_Exercise passage_
************
Using The First Eye Back-Calculated Effective Lens Position To Improve Refractive Outcome Of The Second Eye.

The present study is a retrospective, mono-centric case series that aims to compare second-eye IOL power calculation precision using back-calculated lens position (LP) as a lens position predictor versus using a predetermined correction factor (CF) for thin and thick lens IOL calculation formulas. 

Retrospective data extraction of all patients who benefited from sequential bilateral cataract surgery and implnatation of Finevision IOLs (BVI PhysIOL, Liège, Belgium) from April 2017 to December 2019 by cataract surgeons of our team (15 surgeons in total).

A set of 878 eyes from 439 patients with both operated eyes was used as a training set to create Haigis-LP and PEARL-LP formulas, using the back-calculated lens position of the contralateral eye as an effective lens position (ELP) predictor. Haigis-CF, Barrett-CF, and PEARL-CF formulas using an optimized correction factor based on the prediction error of the first eye were also designed. A different set of 1500 eyes from 1500 patients operated in the same center was used to compare the basal and enhanced formula performances.

IOL power calculation for the second eye were significantly enhanced by adapting the formulas using back-calculated ELP of the first eye or by using a correction factor based on the prediction error of the first eye, the latter giving substantially higher precision. A decrease in a mean absolute error of 0.132 D was observed between the basal PEARL and the PEARL-CF formula (p<0.0001). The optimal correction factor was close to 80% of the first eye prediction error for every formula. 

Fixed correction factor of 80% of the postoperative refractive error improves second eye refractive outcome better than IOL formulas' adjustment by predicting effective lens position. Significant inter-ocular biometric dissimilarity precludes enhancement of the second eye IOL power calculation according to first eye results.
************
_Available data_
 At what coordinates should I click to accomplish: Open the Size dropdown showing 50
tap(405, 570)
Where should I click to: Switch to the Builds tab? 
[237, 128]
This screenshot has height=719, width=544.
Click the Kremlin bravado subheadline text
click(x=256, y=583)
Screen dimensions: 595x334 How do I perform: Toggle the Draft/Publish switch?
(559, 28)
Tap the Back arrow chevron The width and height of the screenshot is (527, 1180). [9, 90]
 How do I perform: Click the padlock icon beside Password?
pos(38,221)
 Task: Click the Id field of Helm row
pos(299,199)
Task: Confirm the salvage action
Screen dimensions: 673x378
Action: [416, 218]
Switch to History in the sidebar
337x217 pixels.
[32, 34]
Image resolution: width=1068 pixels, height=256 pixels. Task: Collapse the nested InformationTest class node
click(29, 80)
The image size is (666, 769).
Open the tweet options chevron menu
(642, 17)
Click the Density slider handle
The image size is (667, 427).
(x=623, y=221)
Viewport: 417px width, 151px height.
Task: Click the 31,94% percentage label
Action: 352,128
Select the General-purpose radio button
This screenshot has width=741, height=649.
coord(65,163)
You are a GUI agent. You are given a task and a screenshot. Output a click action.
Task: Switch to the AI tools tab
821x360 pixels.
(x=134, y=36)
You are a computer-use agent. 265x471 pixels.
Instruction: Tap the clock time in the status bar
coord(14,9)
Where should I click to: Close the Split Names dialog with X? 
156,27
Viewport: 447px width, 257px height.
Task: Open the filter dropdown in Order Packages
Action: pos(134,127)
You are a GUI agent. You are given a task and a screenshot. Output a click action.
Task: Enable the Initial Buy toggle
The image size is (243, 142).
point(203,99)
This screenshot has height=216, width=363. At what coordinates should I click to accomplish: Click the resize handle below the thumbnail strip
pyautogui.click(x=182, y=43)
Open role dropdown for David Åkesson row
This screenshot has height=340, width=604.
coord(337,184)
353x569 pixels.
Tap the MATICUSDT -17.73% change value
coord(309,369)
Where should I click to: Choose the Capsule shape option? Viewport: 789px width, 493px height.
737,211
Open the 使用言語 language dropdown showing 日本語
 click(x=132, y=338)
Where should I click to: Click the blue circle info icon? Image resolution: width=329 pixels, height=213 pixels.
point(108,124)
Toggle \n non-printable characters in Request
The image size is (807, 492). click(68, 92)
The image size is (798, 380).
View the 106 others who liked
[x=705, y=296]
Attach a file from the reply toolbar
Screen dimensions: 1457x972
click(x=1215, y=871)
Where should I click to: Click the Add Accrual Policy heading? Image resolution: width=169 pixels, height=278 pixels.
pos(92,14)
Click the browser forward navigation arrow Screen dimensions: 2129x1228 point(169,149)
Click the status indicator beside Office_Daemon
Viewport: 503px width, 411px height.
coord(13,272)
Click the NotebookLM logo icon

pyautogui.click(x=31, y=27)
************
_Assignment_
In the study summary on second-eye lens power calculation, what was the optimal correction factor as a share of the first eye's prediction error?

_Solution for this exercise_
Close to 80% of the first eye prediction error, for every formula.